Zaman zaman, sağda solda "yorumlar" yapılır. Bazı bakanların da katıldığı bir yemekte, davetlilerden biri "siyasi bir yorum" yaptı:
- 17 Aralık'ta AB konusunda olumlu gelişme yaşanır... Ekonomi canlanır... Yabancı sermaye gelir... Yatırımlar başlar... Yaz mevsiminde tarım kesimi rahatlar... Ve AKP iktidarı, 2005 son baharında Meclis'i erken seçime götürür.
***
Bu yorum üzerine herkes bize baktı.
"Ne diyorsunuz" diye.
Aklımıza bir fıkra geldi.
Delikanlı parkta sevgilisi ile baş başaymış.
Bir ara demiş ki:
- Ah keşke kırkayak gibi benim de kırk tane kolum olsa.
Kız sormuş:
- Kırk tane kolu ne yapacaksın?
- Sana iyice sarılacağım.
Kızın tepkisi
- Bunu iki kolunla da yapabilirsin... Tutan mı var?
***
Bu defa gözler Adalet Bakanı Cemil Çiçek'e çevrildi.

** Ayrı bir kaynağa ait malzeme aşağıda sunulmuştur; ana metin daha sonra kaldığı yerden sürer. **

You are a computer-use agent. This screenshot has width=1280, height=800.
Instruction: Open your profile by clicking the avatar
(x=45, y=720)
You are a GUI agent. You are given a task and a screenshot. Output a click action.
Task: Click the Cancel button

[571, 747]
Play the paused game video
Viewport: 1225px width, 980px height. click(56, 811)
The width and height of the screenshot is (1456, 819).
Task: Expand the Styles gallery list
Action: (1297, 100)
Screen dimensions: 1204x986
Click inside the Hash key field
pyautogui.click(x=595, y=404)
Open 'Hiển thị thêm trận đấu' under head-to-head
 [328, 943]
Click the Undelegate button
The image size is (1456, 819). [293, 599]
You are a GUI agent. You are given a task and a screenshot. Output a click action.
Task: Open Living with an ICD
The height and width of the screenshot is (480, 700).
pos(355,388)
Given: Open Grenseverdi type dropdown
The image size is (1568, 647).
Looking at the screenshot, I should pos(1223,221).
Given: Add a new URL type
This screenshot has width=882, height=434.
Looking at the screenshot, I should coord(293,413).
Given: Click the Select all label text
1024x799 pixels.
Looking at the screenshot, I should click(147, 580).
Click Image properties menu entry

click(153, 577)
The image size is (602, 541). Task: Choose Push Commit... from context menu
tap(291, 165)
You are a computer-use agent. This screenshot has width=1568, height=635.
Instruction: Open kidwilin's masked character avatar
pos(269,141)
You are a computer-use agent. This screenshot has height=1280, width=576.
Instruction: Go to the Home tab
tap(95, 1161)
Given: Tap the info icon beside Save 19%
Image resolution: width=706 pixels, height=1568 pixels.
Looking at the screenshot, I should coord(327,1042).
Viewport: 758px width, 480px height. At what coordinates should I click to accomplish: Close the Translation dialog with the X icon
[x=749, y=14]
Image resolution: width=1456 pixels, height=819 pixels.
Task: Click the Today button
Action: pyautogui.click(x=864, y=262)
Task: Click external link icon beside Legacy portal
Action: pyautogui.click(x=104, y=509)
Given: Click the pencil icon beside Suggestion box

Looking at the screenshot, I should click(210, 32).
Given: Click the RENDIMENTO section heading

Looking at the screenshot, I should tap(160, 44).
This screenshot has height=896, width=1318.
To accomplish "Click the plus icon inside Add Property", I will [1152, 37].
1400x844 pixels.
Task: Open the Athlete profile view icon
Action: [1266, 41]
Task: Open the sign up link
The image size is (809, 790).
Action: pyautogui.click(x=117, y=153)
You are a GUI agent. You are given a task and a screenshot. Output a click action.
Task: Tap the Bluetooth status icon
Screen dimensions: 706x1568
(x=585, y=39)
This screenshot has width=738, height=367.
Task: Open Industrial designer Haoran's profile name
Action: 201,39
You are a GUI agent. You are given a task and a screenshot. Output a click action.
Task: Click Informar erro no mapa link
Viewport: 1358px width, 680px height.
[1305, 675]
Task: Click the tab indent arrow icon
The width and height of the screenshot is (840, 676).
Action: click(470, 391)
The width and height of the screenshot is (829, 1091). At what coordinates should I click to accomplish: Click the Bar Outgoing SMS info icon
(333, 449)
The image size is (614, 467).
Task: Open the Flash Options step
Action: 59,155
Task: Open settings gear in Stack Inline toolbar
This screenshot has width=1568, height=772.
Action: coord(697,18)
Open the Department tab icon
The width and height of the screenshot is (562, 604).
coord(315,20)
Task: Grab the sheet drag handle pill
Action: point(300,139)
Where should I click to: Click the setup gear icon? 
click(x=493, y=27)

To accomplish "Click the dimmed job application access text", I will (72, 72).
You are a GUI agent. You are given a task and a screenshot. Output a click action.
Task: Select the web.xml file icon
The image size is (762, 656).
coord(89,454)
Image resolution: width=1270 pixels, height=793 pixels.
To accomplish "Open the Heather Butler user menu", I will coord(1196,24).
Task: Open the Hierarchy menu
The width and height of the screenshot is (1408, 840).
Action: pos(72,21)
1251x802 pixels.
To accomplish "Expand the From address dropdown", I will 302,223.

Cemil bey de bizim gibi düşünüyordu:
- Erken seçimin hiçbir gerekçesi yok... Ne diye seçime gittiğimizi halka anlatamayız... Halk der ki: "368 milletvekiliniz var, daha ne istiyorsunuz?.. 368'le yapamadığınız birşey mi var ki, zamanından önce seçime gidiyorsunuz?.. İş yapacaktınız da 368'lik çoğunluğun elini tutan mı oldu?" Hayır hayır, erken seçim diye birşey uzaktan yakından gündemimizde yok.